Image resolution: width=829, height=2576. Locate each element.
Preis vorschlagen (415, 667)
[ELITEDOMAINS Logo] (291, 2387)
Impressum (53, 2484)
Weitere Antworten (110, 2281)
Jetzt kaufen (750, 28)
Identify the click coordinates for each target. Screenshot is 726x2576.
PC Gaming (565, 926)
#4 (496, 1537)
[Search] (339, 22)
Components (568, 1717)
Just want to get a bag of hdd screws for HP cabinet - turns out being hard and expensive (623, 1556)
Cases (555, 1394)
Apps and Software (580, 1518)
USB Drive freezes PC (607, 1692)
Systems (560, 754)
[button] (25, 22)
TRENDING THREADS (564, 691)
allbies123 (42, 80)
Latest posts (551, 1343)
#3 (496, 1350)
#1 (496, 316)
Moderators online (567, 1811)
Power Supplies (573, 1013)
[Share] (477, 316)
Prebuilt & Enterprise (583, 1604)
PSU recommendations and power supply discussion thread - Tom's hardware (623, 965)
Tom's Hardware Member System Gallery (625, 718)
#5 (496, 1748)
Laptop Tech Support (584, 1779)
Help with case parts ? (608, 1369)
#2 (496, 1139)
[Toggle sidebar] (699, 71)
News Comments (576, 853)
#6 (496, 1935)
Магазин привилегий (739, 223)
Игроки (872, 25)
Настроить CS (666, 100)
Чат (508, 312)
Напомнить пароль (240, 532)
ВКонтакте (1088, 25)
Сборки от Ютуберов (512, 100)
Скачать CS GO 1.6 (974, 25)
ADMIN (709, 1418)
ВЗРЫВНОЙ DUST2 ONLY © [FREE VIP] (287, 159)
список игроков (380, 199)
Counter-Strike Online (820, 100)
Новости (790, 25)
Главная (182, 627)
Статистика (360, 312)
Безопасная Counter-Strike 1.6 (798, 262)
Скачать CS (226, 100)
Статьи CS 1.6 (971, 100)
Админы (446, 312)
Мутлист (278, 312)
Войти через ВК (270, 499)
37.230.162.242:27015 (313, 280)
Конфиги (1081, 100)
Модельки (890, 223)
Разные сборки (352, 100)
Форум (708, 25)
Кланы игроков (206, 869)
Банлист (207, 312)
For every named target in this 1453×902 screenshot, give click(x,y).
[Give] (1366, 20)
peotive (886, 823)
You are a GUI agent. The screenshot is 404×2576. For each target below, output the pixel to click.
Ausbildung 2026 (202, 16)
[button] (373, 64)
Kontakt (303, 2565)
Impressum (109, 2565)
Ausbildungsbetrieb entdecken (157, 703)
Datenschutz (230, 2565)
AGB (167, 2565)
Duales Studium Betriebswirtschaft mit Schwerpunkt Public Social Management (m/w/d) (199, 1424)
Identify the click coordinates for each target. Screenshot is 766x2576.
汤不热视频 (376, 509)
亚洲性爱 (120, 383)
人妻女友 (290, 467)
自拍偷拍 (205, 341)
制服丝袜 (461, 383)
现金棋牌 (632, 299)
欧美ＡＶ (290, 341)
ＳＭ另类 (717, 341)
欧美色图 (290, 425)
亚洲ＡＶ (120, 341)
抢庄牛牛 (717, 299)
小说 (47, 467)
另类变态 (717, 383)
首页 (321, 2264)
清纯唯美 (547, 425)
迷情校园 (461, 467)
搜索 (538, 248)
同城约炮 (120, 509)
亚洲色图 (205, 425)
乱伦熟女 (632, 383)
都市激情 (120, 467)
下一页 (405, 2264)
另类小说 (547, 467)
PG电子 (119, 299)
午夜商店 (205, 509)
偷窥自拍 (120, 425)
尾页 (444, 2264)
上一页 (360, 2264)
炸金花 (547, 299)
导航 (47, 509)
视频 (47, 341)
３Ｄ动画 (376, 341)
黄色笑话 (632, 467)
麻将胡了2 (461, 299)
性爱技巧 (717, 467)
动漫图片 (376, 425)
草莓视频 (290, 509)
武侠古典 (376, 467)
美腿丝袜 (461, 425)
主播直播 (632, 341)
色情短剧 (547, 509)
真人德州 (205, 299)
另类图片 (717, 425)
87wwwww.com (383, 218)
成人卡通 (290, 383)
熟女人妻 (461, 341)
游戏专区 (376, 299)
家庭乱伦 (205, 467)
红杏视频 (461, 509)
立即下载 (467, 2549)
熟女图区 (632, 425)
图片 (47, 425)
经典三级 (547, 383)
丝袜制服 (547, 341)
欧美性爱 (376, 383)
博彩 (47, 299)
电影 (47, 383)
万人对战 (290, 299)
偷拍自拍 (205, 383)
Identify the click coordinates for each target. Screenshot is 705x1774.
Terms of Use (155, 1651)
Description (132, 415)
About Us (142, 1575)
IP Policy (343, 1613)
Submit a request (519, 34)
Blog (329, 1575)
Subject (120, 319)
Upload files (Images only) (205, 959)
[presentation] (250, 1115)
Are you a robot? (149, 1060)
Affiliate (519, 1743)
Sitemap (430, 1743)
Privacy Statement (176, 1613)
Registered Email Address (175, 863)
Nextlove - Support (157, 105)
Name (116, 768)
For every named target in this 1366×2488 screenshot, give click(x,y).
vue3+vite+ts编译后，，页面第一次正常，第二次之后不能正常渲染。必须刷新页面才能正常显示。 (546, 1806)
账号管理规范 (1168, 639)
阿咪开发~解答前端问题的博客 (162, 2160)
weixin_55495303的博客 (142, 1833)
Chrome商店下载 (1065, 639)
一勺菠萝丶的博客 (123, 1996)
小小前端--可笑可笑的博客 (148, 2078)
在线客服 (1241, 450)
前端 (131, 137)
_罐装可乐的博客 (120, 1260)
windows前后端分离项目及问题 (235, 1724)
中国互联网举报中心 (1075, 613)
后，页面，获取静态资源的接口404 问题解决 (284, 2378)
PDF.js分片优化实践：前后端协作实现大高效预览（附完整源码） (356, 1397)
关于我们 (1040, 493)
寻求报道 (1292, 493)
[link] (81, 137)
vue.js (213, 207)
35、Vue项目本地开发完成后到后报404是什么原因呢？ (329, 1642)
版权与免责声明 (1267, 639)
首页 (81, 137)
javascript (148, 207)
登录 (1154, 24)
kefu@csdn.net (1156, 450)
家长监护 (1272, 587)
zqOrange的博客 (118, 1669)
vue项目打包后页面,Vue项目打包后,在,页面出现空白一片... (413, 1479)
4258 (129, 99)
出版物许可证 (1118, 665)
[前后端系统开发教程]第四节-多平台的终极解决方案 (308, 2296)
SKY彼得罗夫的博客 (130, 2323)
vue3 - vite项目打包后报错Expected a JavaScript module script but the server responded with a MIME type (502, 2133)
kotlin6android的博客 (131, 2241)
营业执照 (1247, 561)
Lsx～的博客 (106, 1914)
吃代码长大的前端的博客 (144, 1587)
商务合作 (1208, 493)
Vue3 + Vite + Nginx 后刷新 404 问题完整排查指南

Stated goal: Turn every line of the data above into a Markdown table with two columns, Row and Data line, numbering the rows in order and leaving out any blank lines.

Solution:
| Row | Data line |
|---|---|
| 1 | Image resolution: width=829, height=2576. Locate each element. |
| 2 | Preis vorschlagen (415, 667) |
| 3 | [ELITEDOMAINS Logo] (291, 2387) |
| 4 | Impressum (53, 2484) |
| 5 | Weitere Antworten (110, 2281) |
| 6 | Jetzt kaufen (750, 28) |
| 7 | Identify the click coordinates for each target. Screenshot is 726x2576. |
| 8 | PC Gaming (565, 926) |
| 9 | #4 (496, 1537) |
| 10 | [Search] (339, 22) |
| 11 | Components (568, 1717) |
| 12 | Just want to get a bag of hdd screws for HP cabinet - turns out being hard and expensive (623, 1556) |
| 13 | Cases (555, 1394) |
| 14 | Apps and Software (580, 1518) |
| 15 | USB Drive freezes PC (607, 1692) |
| 16 | Systems (560, 754) |
| 17 | [button] (25, 22) |
| 18 | TRENDING THREADS (564, 691) |
| 19 | allbies123 (42, 80) |
| 20 | Latest posts (551, 1343) |
| 21 | #3 (496, 1350) |
| 22 | #1 (496, 316) |
| 23 | Moderators online (567, 1811) |
| 24 | Power Supplies (573, 1013) |
| 25 | [Share] (477, 316) |
| 26 | Prebuilt & Enterprise (583, 1604) |
| 27 | PSU recommendations and power supply discussion thread - Tom's hardware (623, 965) |
| 28 | Tom's Hardware Member System Gallery (625, 718) |
| 29 | #5 (496, 1748) |
| 30 | Laptop Tech Support (584, 1779) |
| 31 | Help with case parts ? (608, 1369) |
| 32 | #2 (496, 1139) |
| 33 | [Toggle sidebar] (699, 71) |
| 34 | News Comments (576, 853) |
| 35 | #6 (496, 1935) |
| 36 | Магазин привилегий (739, 223) |
| 37 | Игроки (872, 25) |
| 38 | Настроить CS (666, 100) |
| 39 | Чат (508, 312) |
| 40 | Напомнить пароль (240, 532) |
| 41 | ВКонтакте (1088, 25) |
| 42 | Сборки от Ютуберов (512, 100) |
| 43 | Скачать CS GO 1.6 (974, 25) |
| 44 | ADMIN (709, 1418) |
| 45 | ВЗРЫВНОЙ DUST2 ONLY © [FREE VIP] (287, 159) |
| 46 | список игроков (380, 199) |
| 47 | Counter-Strike Online (820, 100) |
| 48 | Новости (790, 25) |
| 49 | Главная (182, 627) |
| 50 | Статистика (360, 312) |
| 51 | Безопасная Counter-Strike 1.6 (798, 262) |
| 52 | Скачать CS (226, 100) |
| 53 | Статьи CS 1.6 (971, 100) |
| 54 | Админы (446, 312) |
| 55 | Мутлист (278, 312) |
| 56 | Войти через ВК (270, 499) |
| 57 | 37.230.162.242:27015 (313, 280) |
| 58 | Конфиги (1081, 100) |
| 59 | Модельки (890, 223) |
| 60 | Разные сборки (352, 100) |
| 61 | Форум (708, 25) |
| 62 | Кланы игроков (206, 869) |
| 63 | Банлист (207, 312) |
| 64 | For every named target in this 1453×902 screenshot, give click(x,y). |
| 65 | [Give] (1366, 20) |
| 66 | peotive (886, 823) |
| 67 | You are a GUI agent. The screenshot is 404×2576. For each target below, output the pixel to click. |
| 68 | Ausbildung 2026 (202, 16) |
| 69 | [button] (373, 64) |
| 70 | Kontakt (303, 2565) |
| 71 | Impressum (109, 2565) |
| 72 | Ausbildungsbetrieb entdecken (157, 703) |
| 73 | Datenschutz (230, 2565) |
| 74 | AGB (167, 2565) |
| 75 | Duales Studium Betriebswirtschaft mit Schwerpunkt Public Social Management (m/w/d) (199, 1424) |
| 76 | Identify the click coordinates for each target. Screenshot is 766x2576. |
| 77 | 汤不热视频 (376, 509) |
| 78 | 亚洲性爱 (120, 383) |
| 79 | 人妻女友 (290, 467) |
| 80 | 自拍偷拍 (205, 341) |
| 81 | 制服丝袜 (461, 383) |
| 82 | 现金棋牌 (632, 299) |
| 83 | 欧美ＡＶ (290, 341) |
| 84 | ＳＭ另类 (717, 341) |
| 85 | 欧美色图 (290, 425) |
| 86 | 亚洲ＡＶ (120, 341) |
| 87 | 抢庄牛牛 (717, 299) |
| 88 | 小说 (47, 467) |
| 89 | 另类变态 (717, 383) |
| 90 | 首页 (321, 2264) |
| 91 | 清纯唯美 (547, 425) |
| 92 | 迷情校园 (461, 467) |
| 93 | 搜索 (538, 248) |
| 94 | 同城约炮 (120, 509) |
| 95 | 亚洲色图 (205, 425) |
| 96 | 乱伦熟女 (632, 383) |
| 97 | 都市激情 (120, 467) |
| 98 | 下一页 (405, 2264) |
| 99 | 另类小说 (547, 467) |
| 100 | PG电子 (119, 299) |
| 101 | 午夜商店 (205, 509) |
| 102 | 偷窥自拍 (120, 425) |
| 103 | 尾页 (444, 2264) |
| 104 | 上一页 (360, 2264) |
| 105 | 炸金花 (547, 299) |
| 106 | 导航 (47, 509) |
| 107 | 视频 (47, 341) |
| 108 | ３Ｄ动画 (376, 341) |
| 109 | 黄色笑话 (632, 467) |
| 110 | 麻将胡了2 (461, 299) |
| 111 | 性爱技巧 (717, 467) |
| 112 | 动漫图片 (376, 425) |
| 113 | 草莓视频 (290, 509) |
| 114 | 武侠古典 (376, 467) |
| 115 | 美腿丝袜 (461, 425) |
| 116 | 主播直播 (632, 341) |
| 117 | 色情短剧 (547, 509) |
| 118 | 真人德州 (205, 299) |
| 119 | 另类图片 (717, 425) |
| 120 | 87wwwww.com (383, 218) |
| 121 | 成人卡通 (290, 383) |
| 122 | 熟女人妻 (461, 341) |
| 123 | 游戏专区 (376, 299) |
| 124 | 家庭乱伦 (205, 467) |
| 125 | 红杏视频 (461, 509) |
| 126 | 立即下载 (467, 2549) |
| 127 | 熟女图区 (632, 425) |
| 128 | 图片 (47, 425) |
| 129 | 经典三级 (547, 383) |
| 130 | 丝袜制服 (547, 341) |
| 131 | 欧美性爱 (376, 383) |
| 132 | 博彩 (47, 299) |
| 133 | 电影 (47, 383) |
| 134 | 万人对战 (290, 299) |
| 135 | 偷拍自拍 (205, 383) |
| 136 | Identify the click coordinates for each target. Screenshot is 705x1774. |
| 137 | Terms of Use (155, 1651) |
| 138 | Description (132, 415) |
| 139 | About Us (142, 1575) |
| 140 | IP Policy (343, 1613) |
| 141 | Submit a request (519, 34) |
| 142 | Blog (329, 1575) |
| 143 | Subject (120, 319) |
| 144 | Upload files (Images only) (205, 959) |
| 145 | [presentation] (250, 1115) |
| 146 | Are you a robot? (149, 1060) |
| 147 | Affiliate (519, 1743) |
| 148 | Sitemap (430, 1743) |
| 149 | Privacy Statement (176, 1613) |
| 150 | Registered Email Address (175, 863) |
| 151 | Nextlove - Support (157, 105) |
| 152 | Name (116, 768) |
| 153 | For every named target in this 1366×2488 screenshot, give click(x,y). |
| 154 | vue3+vite+ts编译后，，页面第一次正常，第二次之后不能正常渲染。必须刷新页面才能正常显示。 (546, 1806) |
| 155 | 账号管理规范 (1168, 639) |
| 156 | 阿咪开发~解答前端问题的博客 (162, 2160) |
| 157 | weixin_55495303的博客 (142, 1833) |
| 158 | Chrome商店下载 (1065, 639) |
| 159 | 一勺菠萝丶的博客 (123, 1996) |
| 160 | 小小前端--可笑可笑的博客 (148, 2078) |
| 161 | 在线客服 (1241, 450) |
| 162 | 前端 (131, 137) |
| 163 | _罐装可乐的博客 (120, 1260) |
| 164 | windows前后端分离项目及问题 (235, 1724) |
| 165 | 中国互联网举报中心 (1075, 613) |
| 166 | 后，页面，获取静态资源的接口404 问题解决 (284, 2378) |
| 167 | PDF.js分片优化实践：前后端协作实现大高效预览（附完整源码） (356, 1397) |
| 168 | 关于我们 (1040, 493) |
| 169 | 寻求报道 (1292, 493) |
| 170 | [link] (81, 137) |
| 171 | vue.js (213, 207) |
| 172 | 35、Vue项目本地开发完成后到后报404是什么原因呢？ (329, 1642) |
| 173 | 版权与免责声明 (1267, 639) |
| 174 | 首页 (81, 137) |
| 175 | javascript (148, 207) |
| 176 | 登录 (1154, 24) |
| 177 | kefu@csdn.net (1156, 450) |
| 178 | 家长监护 (1272, 587) |
| 179 | zqOrange的博客 (118, 1669) |
| 180 | vue项目打包后页面,Vue项目打包后,在,页面出现空白一片... (413, 1479) |
| 181 | 4258 (129, 99) |
| 182 | 出版物许可证 (1118, 665) |
| 183 | [前后端系统开发教程]第四节-多平台的终极解决方案 (308, 2296) |
| 184 | SKY彼得罗夫的博客 (130, 2323) |
| 185 | vue3 - vite项目打包后报错Expected a JavaScript module script but the server responded with a MIME type (502, 2133) |
| 186 | kotlin6android的博客 (131, 2241) |
| 187 | 营业执照 (1247, 561) |
| 188 | Lsx～的博客 (106, 1914) |
| 189 | 吃代码长大的前端的博客 (144, 1587) |
| 190 | 商务合作 (1208, 493) |
| 191 | Vue3 + Vite + Nginx 后刷新 404 问题完整排查指南 |